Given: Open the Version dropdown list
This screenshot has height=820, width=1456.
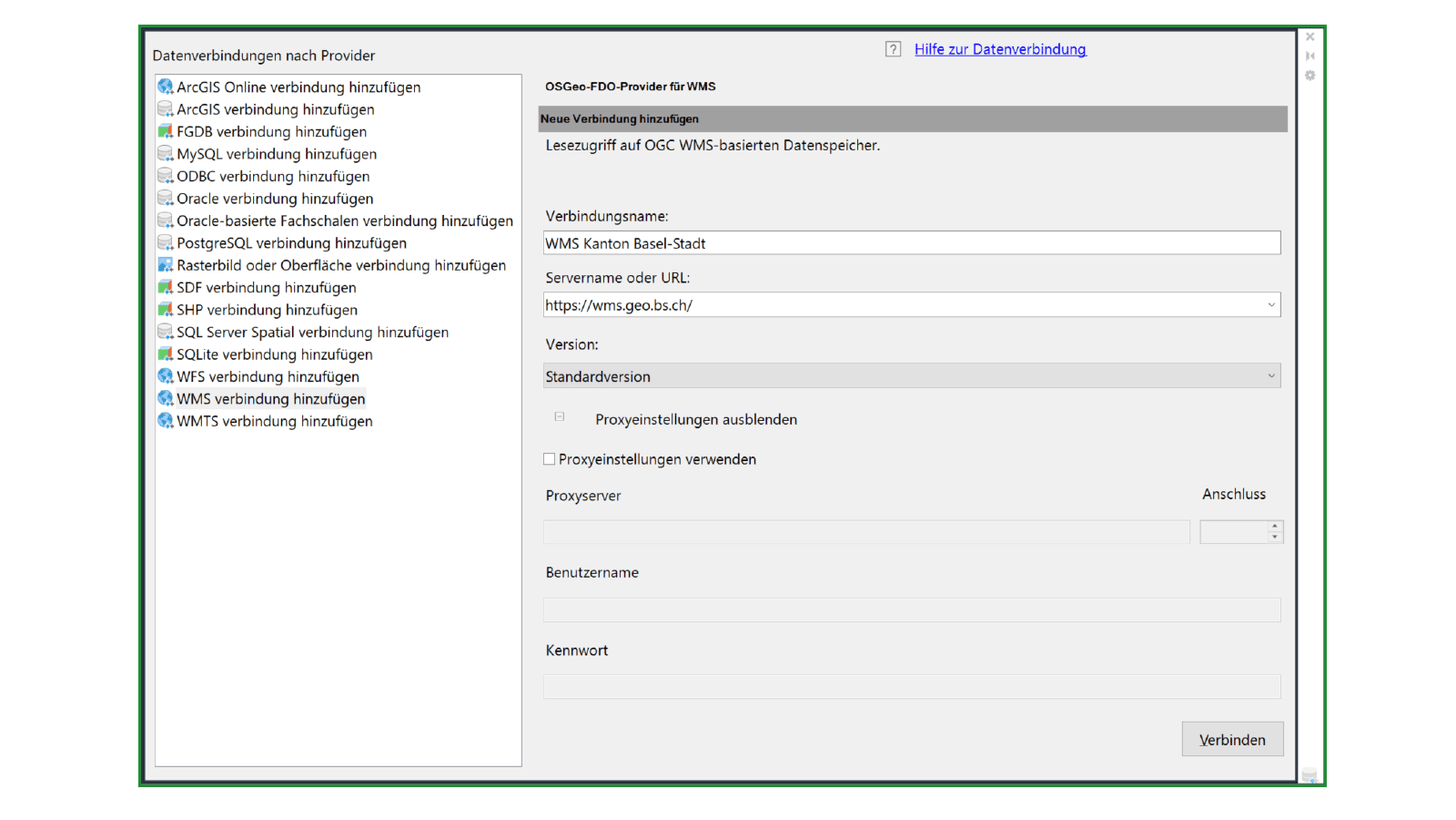Looking at the screenshot, I should [1271, 377].
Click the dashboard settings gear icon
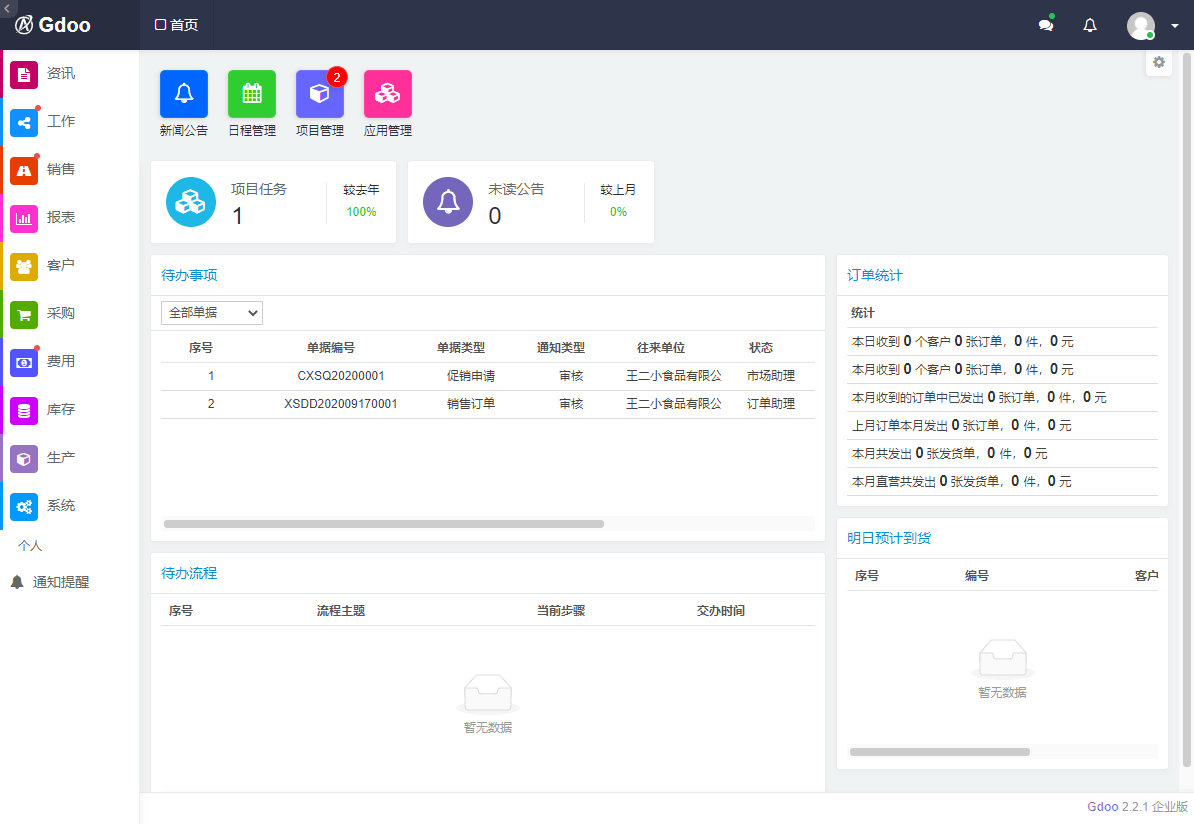Screen dimensions: 1194x824 coord(1159,62)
--------------------------------
**ACTIVITY:**
The records above must be echoed exactly, minus their pictures.

**ANSWER BOX:**
Given: Open the Version dropdown list
This screenshot has height=820, width=1456.
Looking at the screenshot, I should [1271, 377].
Click the dashboard settings gear icon
Screen dimensions: 1194x824 coord(1159,62)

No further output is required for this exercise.